Calibrate nprocexit to avoid atop coredumps unexpectedly

ShirleyFei commented 1 year ago

There's a case that the shadow file becomes larger than its limit, e.i. (maxshadowrec * acctrecsz), and then suddenly atopacctd.service restarts suddenly.

In current logic supposing atopacctd.service does not restart, we will continue to read a new shadowpath whose sequence is one greater than the fulled one. But this does not work if atopacctd.service restarts, as the new shadowpath's sequence number will be started with zero, leading to a negative value when comparing with the fulled one. And thus return the unsigned long 'nprocexit' as a very huge positive number.

What's more, after acctphotoproc(), we get a wrong acctsize (including reset acctsize to zero), and thus a dummy huge 'curpexit' struct whose partial attributes like gen/cpu/mem/disk are still zeroed. Then later, the same as 'devtstat' struct. Finally, these zeroed attributes will cause a glibc sort() coredump like "*a = 0" during compcpu(), compmem() and so on.

To fix this case,

firstly, return numrecs as zero once detecting atopacctd.service restarts or other bad cases, regarding as an incomplete sample;
secondly, to avoid other bad cases, calibrate nrexit during acctphotoproc(), re-calculate the real 'nprocexit' to avoid the "*a = 0" error.

ShirleyFei commented 1 year ago

@Atoptool Dear maintainer, this patch just return 'nprocexit' as zero to avoid the coredump once bad cases like 'atopacct.service restarts but atop.service not' occur, but does not really calibrate the exited process numbers.

IMHO, to recollect the real 'nprocexit', we have to reacquire the true acctfd, just like the patch: https://github.com/bytedance/atop/tree/recollect-nprocexit-by-reacquire-acctfd does (not a pr yet).

But I have no idea if you are agree with the reacquiring plan, or you believe users have to restart atop.service after atopacct.service restarts and if not we are not responsible for this.

Please help to give some suggestions on this, thanks! (And if the 'reacquiring' is acceptable, I will raise another pr including these two patches then. :)

Have a nice day, thanks

Atoptool commented 1 year ago

The rotation mechanism of the process accounting files is rather complex so I really want to verify what the consequences are. I will have a careful look at this and react afterwards.

Atoptool commented 1 year ago

Sorry for the delay. I will answer next week.

liutingjieni commented 1 year ago

There's a case that the shadow file becomes larger than its limit, e.i. (maxshadowrec * acctrecsz), and then suddenly atopacctd.service restarts suddenly.

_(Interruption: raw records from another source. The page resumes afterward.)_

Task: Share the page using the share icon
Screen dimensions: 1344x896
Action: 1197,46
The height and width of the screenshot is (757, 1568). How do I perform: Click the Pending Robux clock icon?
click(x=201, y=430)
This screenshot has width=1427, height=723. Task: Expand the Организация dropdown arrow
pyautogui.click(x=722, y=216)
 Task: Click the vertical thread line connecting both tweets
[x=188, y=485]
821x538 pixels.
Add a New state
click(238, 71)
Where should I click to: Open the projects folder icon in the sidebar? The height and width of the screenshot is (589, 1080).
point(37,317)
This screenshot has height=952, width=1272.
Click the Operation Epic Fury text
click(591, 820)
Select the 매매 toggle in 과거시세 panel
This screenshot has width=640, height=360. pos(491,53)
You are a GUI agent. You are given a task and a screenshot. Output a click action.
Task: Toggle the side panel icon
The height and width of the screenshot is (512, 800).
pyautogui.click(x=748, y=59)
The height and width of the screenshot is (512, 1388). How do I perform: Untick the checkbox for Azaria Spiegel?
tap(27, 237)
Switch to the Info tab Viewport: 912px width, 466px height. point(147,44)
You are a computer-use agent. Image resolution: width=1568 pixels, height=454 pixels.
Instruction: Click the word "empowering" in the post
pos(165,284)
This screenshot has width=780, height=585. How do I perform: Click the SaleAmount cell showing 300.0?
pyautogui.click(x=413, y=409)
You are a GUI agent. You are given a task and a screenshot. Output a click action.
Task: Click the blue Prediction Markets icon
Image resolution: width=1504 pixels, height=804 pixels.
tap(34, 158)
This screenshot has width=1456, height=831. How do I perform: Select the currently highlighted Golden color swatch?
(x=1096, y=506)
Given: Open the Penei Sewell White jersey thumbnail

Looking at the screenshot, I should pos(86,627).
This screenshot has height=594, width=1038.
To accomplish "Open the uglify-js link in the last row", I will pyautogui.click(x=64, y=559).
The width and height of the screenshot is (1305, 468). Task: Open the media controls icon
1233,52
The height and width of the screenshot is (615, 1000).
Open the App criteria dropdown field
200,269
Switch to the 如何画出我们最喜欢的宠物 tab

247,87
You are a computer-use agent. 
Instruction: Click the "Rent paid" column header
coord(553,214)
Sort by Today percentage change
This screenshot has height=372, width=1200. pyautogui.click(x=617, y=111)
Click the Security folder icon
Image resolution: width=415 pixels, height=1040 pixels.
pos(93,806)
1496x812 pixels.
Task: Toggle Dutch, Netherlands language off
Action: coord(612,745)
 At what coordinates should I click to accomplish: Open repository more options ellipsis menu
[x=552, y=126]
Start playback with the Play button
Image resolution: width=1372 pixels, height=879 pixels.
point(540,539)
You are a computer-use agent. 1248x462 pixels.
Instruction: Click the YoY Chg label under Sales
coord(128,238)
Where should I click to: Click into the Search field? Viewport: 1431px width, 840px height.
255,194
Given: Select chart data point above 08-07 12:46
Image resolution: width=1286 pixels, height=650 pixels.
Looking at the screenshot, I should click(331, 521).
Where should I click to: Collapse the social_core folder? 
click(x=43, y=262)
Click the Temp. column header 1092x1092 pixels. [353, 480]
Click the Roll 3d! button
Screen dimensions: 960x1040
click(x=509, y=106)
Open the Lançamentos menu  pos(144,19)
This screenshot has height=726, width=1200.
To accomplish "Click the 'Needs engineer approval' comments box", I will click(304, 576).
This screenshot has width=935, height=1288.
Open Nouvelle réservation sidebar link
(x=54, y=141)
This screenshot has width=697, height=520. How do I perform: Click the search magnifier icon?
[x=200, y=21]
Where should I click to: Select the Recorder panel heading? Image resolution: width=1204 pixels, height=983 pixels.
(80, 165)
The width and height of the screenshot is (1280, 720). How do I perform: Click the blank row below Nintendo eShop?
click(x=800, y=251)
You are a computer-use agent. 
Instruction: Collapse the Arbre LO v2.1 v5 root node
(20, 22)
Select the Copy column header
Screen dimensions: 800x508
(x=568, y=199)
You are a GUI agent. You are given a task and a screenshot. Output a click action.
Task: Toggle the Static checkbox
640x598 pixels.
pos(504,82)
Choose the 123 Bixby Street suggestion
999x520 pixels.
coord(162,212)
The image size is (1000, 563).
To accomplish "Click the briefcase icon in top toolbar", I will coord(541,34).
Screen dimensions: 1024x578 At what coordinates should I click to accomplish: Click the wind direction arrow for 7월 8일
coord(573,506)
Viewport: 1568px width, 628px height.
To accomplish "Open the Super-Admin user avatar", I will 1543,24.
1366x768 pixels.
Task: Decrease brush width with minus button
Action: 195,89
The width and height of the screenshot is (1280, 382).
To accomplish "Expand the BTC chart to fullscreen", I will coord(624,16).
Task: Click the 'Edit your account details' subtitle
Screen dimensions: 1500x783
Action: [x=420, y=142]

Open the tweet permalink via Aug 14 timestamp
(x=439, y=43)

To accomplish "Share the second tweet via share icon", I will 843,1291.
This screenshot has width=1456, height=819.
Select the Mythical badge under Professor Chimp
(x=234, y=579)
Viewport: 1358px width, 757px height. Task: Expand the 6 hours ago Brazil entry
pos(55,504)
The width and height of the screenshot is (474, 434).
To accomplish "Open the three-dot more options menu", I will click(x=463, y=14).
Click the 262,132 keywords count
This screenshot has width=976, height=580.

In current logic supposing atopacctd.service does not restart, we will continue to read a new shadowpath whose sequence is one greater than the fulled one. But this does not work if atopacctd.service restarts, as the new shadowpath's sequence number will be started with zero, leading to a negative value when comparing with the fulled one. And thus return the unsigned long 'nprocexit' as a very huge positive number.

What's more, after acctphotoproc(), we get a wrong acctsize (including reset acctsize to zero), and thus a dummy huge 'curpexit' struct whose partial attributes like gen/cpu/mem/disk are still zeroed. Then later, the same as 'devtstat' struct. Finally, these zeroed attributes will cause a glibc sort() coredump like "*a = 0" during compcpu(), compmem() and so on.

To fix this case,

firstly, return numrecs as zero once detecting atopacctd.service restarts or other bad cases, regarding as an incomplete sample;

secondly, to avoid other bad cases, calibrate nrexit during acctphotoproc(), re-calculate the real 'nprocexit' to avoid the "*a = 0" error.

There's a case that the shadow file becomes larger than its limit, e.i. (maxshadowrec * acctrecsz), and then suddenly atopacctd.service restarts suddenly.

In current logic supposing atopacctd.service does not restart, we will continue to read a new shadowpath whose sequence is one greater than the fulled one. But this does not work if atopacctd.service restarts, as the new shadowpath's sequence number will be started with zero, leading to a negative value when comparing with the fulled one. And thus return the unsigned long 'nprocexit' as a very huge positive number.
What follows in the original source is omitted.